--- start SUPPLIED MATERIAL ---

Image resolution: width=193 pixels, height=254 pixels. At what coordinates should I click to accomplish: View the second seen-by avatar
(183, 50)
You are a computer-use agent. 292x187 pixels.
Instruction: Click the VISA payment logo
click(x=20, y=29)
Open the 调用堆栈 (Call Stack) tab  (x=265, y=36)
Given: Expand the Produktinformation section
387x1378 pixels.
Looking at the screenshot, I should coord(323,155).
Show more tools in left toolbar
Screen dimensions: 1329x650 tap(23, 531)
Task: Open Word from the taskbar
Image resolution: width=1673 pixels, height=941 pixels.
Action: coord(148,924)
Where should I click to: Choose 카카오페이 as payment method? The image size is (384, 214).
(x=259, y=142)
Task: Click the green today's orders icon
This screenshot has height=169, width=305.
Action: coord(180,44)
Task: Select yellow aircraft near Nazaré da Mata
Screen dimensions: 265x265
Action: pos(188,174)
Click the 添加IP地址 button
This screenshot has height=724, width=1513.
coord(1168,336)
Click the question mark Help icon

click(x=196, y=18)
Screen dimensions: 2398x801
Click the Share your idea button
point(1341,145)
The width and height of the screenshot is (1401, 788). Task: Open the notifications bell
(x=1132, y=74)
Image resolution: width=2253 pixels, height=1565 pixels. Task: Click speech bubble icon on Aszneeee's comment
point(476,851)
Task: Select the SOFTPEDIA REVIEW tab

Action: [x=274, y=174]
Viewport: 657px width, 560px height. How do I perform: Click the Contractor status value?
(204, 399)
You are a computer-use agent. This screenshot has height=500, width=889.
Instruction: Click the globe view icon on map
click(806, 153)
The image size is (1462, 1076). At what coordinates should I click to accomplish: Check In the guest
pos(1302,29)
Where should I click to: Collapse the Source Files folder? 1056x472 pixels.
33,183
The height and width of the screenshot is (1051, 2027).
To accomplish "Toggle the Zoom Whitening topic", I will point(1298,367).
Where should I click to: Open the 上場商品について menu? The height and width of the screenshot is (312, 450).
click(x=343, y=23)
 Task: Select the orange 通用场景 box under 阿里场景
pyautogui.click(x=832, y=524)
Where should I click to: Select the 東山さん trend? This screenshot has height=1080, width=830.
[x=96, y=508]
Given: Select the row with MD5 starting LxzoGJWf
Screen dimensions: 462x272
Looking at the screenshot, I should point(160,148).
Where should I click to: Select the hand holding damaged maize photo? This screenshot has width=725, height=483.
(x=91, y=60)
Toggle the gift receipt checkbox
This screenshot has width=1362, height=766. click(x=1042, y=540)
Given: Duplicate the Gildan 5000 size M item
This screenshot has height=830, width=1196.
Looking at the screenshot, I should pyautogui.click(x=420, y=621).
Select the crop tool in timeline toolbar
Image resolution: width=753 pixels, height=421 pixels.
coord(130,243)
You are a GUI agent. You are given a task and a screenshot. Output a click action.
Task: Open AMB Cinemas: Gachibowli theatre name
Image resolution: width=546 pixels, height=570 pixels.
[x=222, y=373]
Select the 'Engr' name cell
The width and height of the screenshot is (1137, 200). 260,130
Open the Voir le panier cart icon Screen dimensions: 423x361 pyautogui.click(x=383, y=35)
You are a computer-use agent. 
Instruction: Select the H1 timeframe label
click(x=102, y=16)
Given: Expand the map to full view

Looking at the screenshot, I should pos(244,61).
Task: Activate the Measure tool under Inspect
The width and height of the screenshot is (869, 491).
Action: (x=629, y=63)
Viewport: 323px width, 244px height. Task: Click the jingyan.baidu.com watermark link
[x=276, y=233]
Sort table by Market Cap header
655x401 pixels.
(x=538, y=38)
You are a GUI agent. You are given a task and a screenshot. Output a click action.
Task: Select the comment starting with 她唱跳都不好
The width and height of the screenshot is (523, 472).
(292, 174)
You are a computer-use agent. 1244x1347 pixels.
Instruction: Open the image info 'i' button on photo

--- end SUPPLIED MATERIAL ---

AIM OF THE EXERCISE: Update the records above by replacing every "computer-use agent" with "screen-control agent". Keep everything else unchanged.

SOLVED EXERCISE:
Image resolution: width=193 pixels, height=254 pixels. At what coordinates should I click to accomplish: View the second seen-by avatar
(183, 50)
You are a screen-control agent. 292x187 pixels.
Instruction: Click the VISA payment logo
click(x=20, y=29)
Open the 调用堆栈 (Call Stack) tab  (x=265, y=36)
Given: Expand the Produktinformation section
387x1378 pixels.
Looking at the screenshot, I should coord(323,155).
Show more tools in left toolbar
Screen dimensions: 1329x650 tap(23, 531)
Task: Open Word from the taskbar
Image resolution: width=1673 pixels, height=941 pixels.
Action: coord(148,924)
Where should I click to: Choose 카카오페이 as payment method? The image size is (384, 214).
(x=259, y=142)
Task: Click the green today's orders icon
This screenshot has height=169, width=305.
Action: coord(180,44)
Task: Select yellow aircraft near Nazaré da Mata
Screen dimensions: 265x265
Action: pos(188,174)
Click the 添加IP地址 button
This screenshot has height=724, width=1513.
coord(1168,336)
Click the question mark Help icon

click(x=196, y=18)
Screen dimensions: 2398x801
Click the Share your idea button
point(1341,145)
The width and height of the screenshot is (1401, 788). Task: Open the notifications bell
(x=1132, y=74)
Image resolution: width=2253 pixels, height=1565 pixels. Task: Click speech bubble icon on Aszneeee's comment
point(476,851)
Task: Select the SOFTPEDIA REVIEW tab

Action: [x=274, y=174]
Viewport: 657px width, 560px height. How do I perform: Click the Contractor status value?
(204, 399)
You are a screen-control agent. This screenshot has height=500, width=889.
Instruction: Click the globe view icon on map
click(806, 153)
The image size is (1462, 1076). At what coordinates should I click to accomplish: Check In the guest
pos(1302,29)
Where should I click to: Collapse the Source Files folder? 1056x472 pixels.
33,183
The height and width of the screenshot is (1051, 2027).
To accomplish "Toggle the Zoom Whitening topic", I will point(1298,367).
Where should I click to: Open the 上場商品について menu? The height and width of the screenshot is (312, 450).
click(x=343, y=23)
 Task: Select the orange 通用场景 box under 阿里场景
pyautogui.click(x=832, y=524)
Where should I click to: Select the 東山さん trend? This screenshot has height=1080, width=830.
[x=96, y=508]
Given: Select the row with MD5 starting LxzoGJWf
Screen dimensions: 462x272
Looking at the screenshot, I should point(160,148).
Where should I click to: Select the hand holding damaged maize photo? This screenshot has width=725, height=483.
(x=91, y=60)
Toggle the gift receipt checkbox
This screenshot has width=1362, height=766. click(x=1042, y=540)
Given: Duplicate the Gildan 5000 size M item
This screenshot has height=830, width=1196.
Looking at the screenshot, I should pyautogui.click(x=420, y=621).
Select the crop tool in timeline toolbar
Image resolution: width=753 pixels, height=421 pixels.
coord(130,243)
You are a GUI agent. You are given a task and a screenshot. Output a click action.
Task: Open AMB Cinemas: Gachibowli theatre name
Image resolution: width=546 pixels, height=570 pixels.
[x=222, y=373]
Select the 'Engr' name cell
The width and height of the screenshot is (1137, 200). 260,130
Open the Voir le panier cart icon Screen dimensions: 423x361 pyautogui.click(x=383, y=35)
You are a screen-control agent. 
Instruction: Select the H1 timeframe label
click(x=102, y=16)
Given: Expand the map to full view

Looking at the screenshot, I should pos(244,61).
Task: Activate the Measure tool under Inspect
The width and height of the screenshot is (869, 491).
Action: (x=629, y=63)
Viewport: 323px width, 244px height. Task: Click the jingyan.baidu.com watermark link
[x=276, y=233]
Sort table by Market Cap header
655x401 pixels.
(x=538, y=38)
You are a GUI agent. You are given a task and a screenshot. Output a click action.
Task: Select the comment starting with 她唱跳都不好
The width and height of the screenshot is (523, 472).
(292, 174)
You are a screen-control agent. 1244x1347 pixels.
Instruction: Open the image info 'i' button on photo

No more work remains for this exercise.